Personal information
- Full name: Orlando Enrique Berrío Meléndez
- Date of birth: 14 February 1991 (age 35)
- Place of birth: Cartagena, Colombia
- Height: 1.82 m (6 ft 0 in)
- Positions: Right winger; right back;

Team information
- Current team: PVF-CAND B
- Number: 9

Youth career
- 2007: Expreso Rojo
- 2008: Atlético Nacional

Senior career*
- Years: Team / Apps / (Gls)
- 2009–2016: Atlético Nacional / 126 / (24)
- 2012: → Millonarios (loan) / 12 / (0)
- 2012–2013: → Patriotas (loan) / 17 / (4)
- 2017–2020: Flamengo / 44 / (3)
- 2020–2021: Khor Fakkan / 0 / (0)
- 2021–2022: América Mineiro / 2 / (0)
- 2022: Águilas Doradas / 14 / (1)
- 2023: Qingdao West Coast / 3 / (0)
- 2024: Tacuary / 16 / (2)
- 2025–: PVF-CAND B / 1 / (0)

International career^{‡}
- 2010: Colombia U20
- 2016–2019: Colombia / 6 / (0)

= Orlando Berrío =

Colombian footballer (born 1991)

Orlando Enrique Berrío Meléndez (born 14 February 1991) is a Colombian professional footballer who plays as a winger or forward for V.League 2 club PVF-CAND B. He also represented Colombia national football team in six international appearances.

==Club career==
Born in Cartagena, Berrío played for Expreso Rojo and Atlético Nacional as a youth. He made his first team – and Categoría Primera A – debut on 22 February 2009, starting in a 0–1 home loss against Deportes Quindío.

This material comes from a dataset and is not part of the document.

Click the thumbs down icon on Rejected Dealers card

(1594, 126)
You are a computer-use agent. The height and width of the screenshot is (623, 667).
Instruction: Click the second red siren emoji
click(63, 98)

Berrío scored his first professional goal on 8 April 2010, in a 2–0 home win against América de Cali. Three days later, he netted a brace in an away success over Cortuluá, for the same scoreline.

Sparingly used, Berrío was loaned to fellow top-tier club Millonarios on 3 January 2012. On 3 August 2012, after failing to score a single goal for the club, he was loaned to Patriotas for one year.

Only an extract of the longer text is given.